I knew that for someone like Sully, handholding was probably casual. But for me, I couldn’t help but notice a tingle where our skin met that quickly moved up my arm and across my chest as he pulled me down the hall.

I don’t know what I was expecting, even with the smock, but it certainly wasn’t to find the entire common area set up with card tables, each one of them featuring a different craft to work on.

“Oh my God,” I said, having to blink quickly because my eyes went watery. Not because of crafts. I mean, crafts were a big part of my life. But because Sully not only accepted my hobbies but embraced them.

The last guy I was close with had teased me relentlessly about my ‘old lady’ hobbies. You know, while he killed imaginary people in video games for twelve hours straight on the weekends. When I’d once said I wanted to spend my birthday doing one of those wine-and-painting classes, he’d laughed in my face and then told me to take someone else, because he wasn’t going to do that.

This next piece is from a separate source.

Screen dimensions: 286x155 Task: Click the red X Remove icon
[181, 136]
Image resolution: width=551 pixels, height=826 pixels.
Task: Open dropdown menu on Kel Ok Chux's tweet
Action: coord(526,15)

And here was Sully. A guy I’d just met. Setting up a craft night extravaganza for me.

“Now, listen, I’m a crafty virgin,” Sully admitted. “So all our projects are from some blog I found online. I have no idea if they’re gonna come out right or not.”

“But that’s half the fun,” I told him, smiling. “This is really, really nice. Thank you.” His only response to that was a squeeze to my hand. “Okay. Where do we start?”

“Easiest first,” he said, leading me over to one of the tables. It was loaded down with an absurd amount of beads. This table alone probably had hundreds of dollars’ worth of brand new supplies. “Jewelry,” he said, genuinely seeming excited at the prospect. “I have about a dozen bracelets I need to make for the girls for Valentine’s Day.”

“Oh,” I said, my heart sinking. “The club girls?”

“The princesses,” he said, too distracted by gathering his beads to notice the relief that moved through me.

“You buy for the princesses for Valentine’s Day?”

“Well, I usually just do flowers and chocolates. But I’m gonna add bracelets this year. Gotta remind them they don’t need no dusty-ass man to have a happy V’Day.”

“Um, you’re a man,” I reminded him as he set up rows of beads, presumably one for each princess with colors or beads he thought would suit them.